Express & Star

COMMENT: It's the great EU propaganda war

The blood-curdling warnings and dire threats will get worse and worse over the next couple of years, writes Nigel Hastilow.

Published

Whenever the referendum on Britain's membership of the European Union gets mentioned, it will be accompanied by terrifying prognostications.

The seers will look into the glass darkly and proclaim we're all doomed if we vote to leave the EU. Or, to be fair, doomed if we vote to stay in it.

This is a propaganda war. Neither side will tell the truth because the consequences of staying in or getting out are a matter of opinion.

There are few facts to be had and those facts which may seem to exist now will melt away if they are subject to much scrutiny.

Remember the Scottish independence referendum? When it looked briefly as if the Scotch might vote to quit the United Kingdom the warnings flew thick and fast.

They were told they would be without a currency, that the revenue from North Sea oil wouldn't power the average lawnmower for more than a couple of months, and that thousands of terrified businesses would rush south of Hadrian's Wall.

In short, the Scots were scared into voting to stay in the UK thanks to the combined propaganda of big businesses, the three main political parties and the efforts of the great-and-good.

Of course we can never be sure what would really happen if Scotland voted for independence.

Their Government would almost certainly be short of money but the money itself would still be the pound whatever politicians claim to the contrary. As for the flight of businesses, that would depend almost entirely on the policies adopted by a Scottish Government.

The whole 'No' campaign depended on effective scaremongering much more than it did on promoting the virtues and benefits of the historic union between Scotland and the rest of the UK.

The same kind of nonsense will now descend on us for the duration of the war over David Cameron's in-out referendum on the EU.

No doubt the Prime Minister will come back from Munich after a meeting with German Chancellor Angela Merkel waving a piece of paper and declaring 'peace in our time'.

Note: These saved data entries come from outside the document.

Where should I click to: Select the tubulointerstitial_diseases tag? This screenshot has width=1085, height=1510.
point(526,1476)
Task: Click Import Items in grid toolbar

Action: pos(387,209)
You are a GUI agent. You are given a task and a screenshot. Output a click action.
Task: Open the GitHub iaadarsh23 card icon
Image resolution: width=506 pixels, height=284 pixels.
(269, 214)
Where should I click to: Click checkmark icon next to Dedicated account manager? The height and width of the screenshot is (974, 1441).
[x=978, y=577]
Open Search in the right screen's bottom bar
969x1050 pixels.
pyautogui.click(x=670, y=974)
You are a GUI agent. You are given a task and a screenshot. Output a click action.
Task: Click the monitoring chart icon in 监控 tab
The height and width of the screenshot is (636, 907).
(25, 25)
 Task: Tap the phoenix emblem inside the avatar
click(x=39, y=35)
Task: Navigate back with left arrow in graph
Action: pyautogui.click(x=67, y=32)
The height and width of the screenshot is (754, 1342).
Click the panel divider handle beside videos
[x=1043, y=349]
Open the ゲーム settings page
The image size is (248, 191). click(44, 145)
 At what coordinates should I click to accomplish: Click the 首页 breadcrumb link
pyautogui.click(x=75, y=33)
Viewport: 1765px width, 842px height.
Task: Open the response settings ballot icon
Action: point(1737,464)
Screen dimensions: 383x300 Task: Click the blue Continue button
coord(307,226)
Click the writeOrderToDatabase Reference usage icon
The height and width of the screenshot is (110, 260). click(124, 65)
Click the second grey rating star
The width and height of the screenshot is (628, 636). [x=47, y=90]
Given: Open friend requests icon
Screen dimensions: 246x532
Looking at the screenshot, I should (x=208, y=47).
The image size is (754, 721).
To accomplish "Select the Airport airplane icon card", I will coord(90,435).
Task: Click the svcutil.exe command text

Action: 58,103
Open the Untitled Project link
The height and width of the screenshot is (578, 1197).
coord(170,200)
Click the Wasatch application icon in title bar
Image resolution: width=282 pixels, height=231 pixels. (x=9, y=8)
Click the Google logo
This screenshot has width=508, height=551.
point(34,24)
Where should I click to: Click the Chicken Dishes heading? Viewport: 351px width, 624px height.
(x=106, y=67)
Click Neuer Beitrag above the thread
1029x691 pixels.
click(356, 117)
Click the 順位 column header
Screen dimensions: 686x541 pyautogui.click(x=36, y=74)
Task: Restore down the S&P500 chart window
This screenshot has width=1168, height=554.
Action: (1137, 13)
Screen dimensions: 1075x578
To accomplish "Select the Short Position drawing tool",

He will wring a few cosmetic concessions from the EU so he can claim to have re-negotiated Britain's membership. We will be told it's the best any leader could hope for and much more than we deserve.

Again, the power of the British establishment will be deployed on only one side of the argument. This is a referendum it has no intention of losing.

We, the voters, may have a chance to toy with the idea but don't think for a minute we will be allowed to lead the nation through the out door.

First, of course, it's lost jobs. We will be warned an exit would cost one million jobs. Or three million. Or any large and frightening number you care to invent. Those lost jobs are just the start. We will be assured businesses would move to Frankfurt, Paris and Rome.

Europhile economists will claim Government revenues would plummet, leading to higher taxes and harsh spending cuts. Little old ladies will die of hypothermia if we vote to leave the EU, we will be warned.

We will be told we're bringing shame on our country by even opening up the debate. We will be informed endlessly by the BBC and other EU propaganda outlets that our friends across the English Channel think we've gone mad.

Left-wing Europhiles will say we are giving up our influence, our seat at the top table, our place in the world. They will warn 'Little England' would not be able to fend for itself in this great, big, scary world.

They will ask how we could expect to survive, let alone prosper, as a small island somewhere off the coast of the world's largest trading bloc.

We will be warned about the consequences on all those Brits who have made their homes elsewhere in the European Union. What about the plight of retired criminals on Spain's Costa del Crime? Don't they deserve our consideration as well?

Then there's immigration, of course. Are we seriously suggesting that every barman and waitress in Britain should be shipped back to Poland and Romania?

Truth is the first casualty of war and the war over Britain's membership of the EU has already started.

Yet nobody really knows whether leaving the EU would be better for Britain or worse. All they can do is invent arguments to support their chosen view.

What we can be certain of is that the consequences of leaving, or staying in, will not be anything like as dire as the propagandists will claim.

Last year I wrote a novel called 'Murder on the Brussels Express' about how the EU establishment adopted Nazi propaganda techniques to brainwash our leading politicians, businessmen and broadcasters.

That was fiction. Over the coming months we will find the truth is a lot stranger.